Given text
────────────────
Phantom Creek is thrilled to share that both Winemaker Ross Wise and Marketing Manager Geoffrey Moss have passed Stage 2 of the Masters of Wine study program, and are now one step away from becoming Masters of Wine.

What does it take to pass the MW practical exam? The short answer: a lot of work.

The practical exam features three 12-wine blind tastings, in which candidates provide written answers to questions on grape variety, origin, winemaking, quality, style, and more. This year’s exam featured a diverse selection of wines that ranged from 1999 Dom Pérignon to Yellowtail Chardonnay.

To state the obvious, it is necessary to taste broadly. This means not only tasting often, but also drawing from a range of price points and styles. Any wine that is commercially available is fair game, from everyday sippers to classics like top shelf Bordeaux and Burgundy. It is important to understand and recognize quality – and that means being able to differentiate the exceptional from the ordinary.

The practical exam is about more than just your palate. There is also the “theory of the practical.” You have to know the world of wine inside and out. At a rudimentary level, this means knowing your regions and appellations. You do not want to place Pouilly-Fumé in Burgundy or Pouilly-Fuissé in the Loire. That would be a howler – or a particularly outrageous mistake that would undermine the examiner’s confidence that you are indeed a “master.”

You must also be able to accurately describe the differences between appellations. For example, what are the sensory differences between the communes of the Medoc, from St. Julien to St. Estephe to Pauillac to Margaux? Similar to a lawyer proving their case, you must prove why that 2005 Chateau Rauzan-Segla could only come from Margaux and no other commune. And, of course, you have to know your vintages. How is the 2005 vintage tasting? Is it ready to drink or will it continue to improve in bottle?
────────────────
Stored data

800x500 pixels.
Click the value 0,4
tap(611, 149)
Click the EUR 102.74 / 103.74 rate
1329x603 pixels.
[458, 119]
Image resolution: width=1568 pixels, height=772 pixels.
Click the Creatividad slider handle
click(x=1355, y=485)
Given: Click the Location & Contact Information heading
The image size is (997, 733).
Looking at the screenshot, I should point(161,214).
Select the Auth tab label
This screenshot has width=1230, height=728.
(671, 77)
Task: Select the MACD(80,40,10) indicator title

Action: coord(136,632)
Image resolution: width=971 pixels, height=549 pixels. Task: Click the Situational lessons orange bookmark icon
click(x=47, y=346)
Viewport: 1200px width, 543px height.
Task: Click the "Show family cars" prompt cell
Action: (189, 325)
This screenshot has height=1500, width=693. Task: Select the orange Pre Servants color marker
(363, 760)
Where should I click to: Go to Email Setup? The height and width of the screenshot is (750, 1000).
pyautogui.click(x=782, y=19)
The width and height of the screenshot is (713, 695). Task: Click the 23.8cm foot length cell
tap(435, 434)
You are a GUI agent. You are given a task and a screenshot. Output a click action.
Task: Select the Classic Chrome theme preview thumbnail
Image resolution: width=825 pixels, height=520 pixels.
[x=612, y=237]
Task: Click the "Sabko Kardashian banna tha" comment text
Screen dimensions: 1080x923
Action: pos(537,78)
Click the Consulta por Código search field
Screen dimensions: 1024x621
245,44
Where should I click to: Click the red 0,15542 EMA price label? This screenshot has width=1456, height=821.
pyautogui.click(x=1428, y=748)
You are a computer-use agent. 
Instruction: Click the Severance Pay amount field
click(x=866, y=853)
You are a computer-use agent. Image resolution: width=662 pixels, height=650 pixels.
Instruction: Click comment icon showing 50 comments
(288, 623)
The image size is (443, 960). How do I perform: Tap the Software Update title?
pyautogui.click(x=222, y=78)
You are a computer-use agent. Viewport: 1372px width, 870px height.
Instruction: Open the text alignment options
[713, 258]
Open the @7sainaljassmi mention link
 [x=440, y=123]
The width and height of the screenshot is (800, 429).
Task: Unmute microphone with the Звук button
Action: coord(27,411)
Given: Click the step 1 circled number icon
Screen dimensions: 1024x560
────────────────
Activities
• a. Write out the Masters of Wine article from "Phantom Creek is" to "lot of work.".
• b. Does the Masters of Wine article support each statement? Answer yes or no for each, quoting the deciding words. (i) The practical exam includes three blind tastings of 12 wines each. (ii) Only wines above a certain price point can appear on the exam. (iii) Ross Wise has already become a Master of Wine.
Work only from the Masters of Wine article, not the listing.

Set of answers
• a.
Phantom Creek is thrilled to share that both Winemaker Ross Wise and Marketing Manager Geoffrey Moss have passed Stage 2 of the Masters of Wine study program, and are now one step away from becoming Masters of Wine.

What does it take to pass the MW practical exam? The short answer: a lot of work.

• b.
(i) Yes: "The practical exam features three 12-wine blind tastings"
(ii) No: "Any wine that is commercially available is fair game, from everyday sippers to classics like top shelf Bordeaux and Burgundy."
(iii) No: "are now one step away from becoming Masters of Wine."